I have received my Master’s Degree at the University College London in 2019 and have since started working on my PhD at the University of Marburg.
My current research is based upon the assumption that Utopias have always been ways for authors to reflect on their respective times and thus on society, politics, and possible futures. They are not necessarily a proposal for the future, but rather a kind of alternative to the current state, in which the interpretation is left entirely to the reader. Utopian literature thus automatically has a critical function, questioning the current state as perceived by the author. Thus, they are interesting for historians and philosophers alike, as they not only show alternative drafts of a certain time, but very specifically they enable a kind of contemporary witness report of the authors.

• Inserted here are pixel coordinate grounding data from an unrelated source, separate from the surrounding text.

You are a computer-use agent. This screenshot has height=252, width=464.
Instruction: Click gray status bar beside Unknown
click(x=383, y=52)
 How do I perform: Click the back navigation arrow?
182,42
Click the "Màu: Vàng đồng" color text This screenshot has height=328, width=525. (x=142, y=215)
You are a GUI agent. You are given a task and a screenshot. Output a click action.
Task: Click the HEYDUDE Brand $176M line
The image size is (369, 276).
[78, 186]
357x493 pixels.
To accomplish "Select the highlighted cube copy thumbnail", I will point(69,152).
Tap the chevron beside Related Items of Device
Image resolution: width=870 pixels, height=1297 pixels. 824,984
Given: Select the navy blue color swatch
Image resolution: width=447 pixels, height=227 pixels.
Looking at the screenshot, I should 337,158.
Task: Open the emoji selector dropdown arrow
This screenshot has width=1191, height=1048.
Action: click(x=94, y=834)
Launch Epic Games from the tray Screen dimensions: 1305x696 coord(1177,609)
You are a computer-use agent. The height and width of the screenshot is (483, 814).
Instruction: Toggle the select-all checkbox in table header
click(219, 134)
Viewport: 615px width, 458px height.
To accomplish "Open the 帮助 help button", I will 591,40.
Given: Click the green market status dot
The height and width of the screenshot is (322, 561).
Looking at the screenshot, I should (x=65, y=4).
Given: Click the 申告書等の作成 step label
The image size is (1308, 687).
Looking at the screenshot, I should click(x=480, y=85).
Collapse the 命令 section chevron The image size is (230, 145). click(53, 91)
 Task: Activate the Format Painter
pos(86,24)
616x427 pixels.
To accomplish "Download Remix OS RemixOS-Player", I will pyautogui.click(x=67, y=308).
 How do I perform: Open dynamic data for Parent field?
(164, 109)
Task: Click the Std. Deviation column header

My research aims to show that women’s utopias must be read as such and not just, as is often the case, as theological treatises or romances, since the authors’ reflections not only shed light on the situation of women writers in the early modern period, but also help to understand why and for what purpose they wrote utopias in the first place. The aim is to show that even if the main theme of many utopias written by women is their own negotiation of the contemporary gender hierarchy, they equally fulfil the criteria of utopia and thus must be read as such. The sources used in this project are Christine de Pizan’s La Cité des Dames, Margaret Cavendish’s The Blazing World, Eliza Fowler Haywood’s Memoirs of a certain Island, Françoise de Graffigny’s Lettres d’une Péruvienne and Teresa of Ávila’s Las Moradas.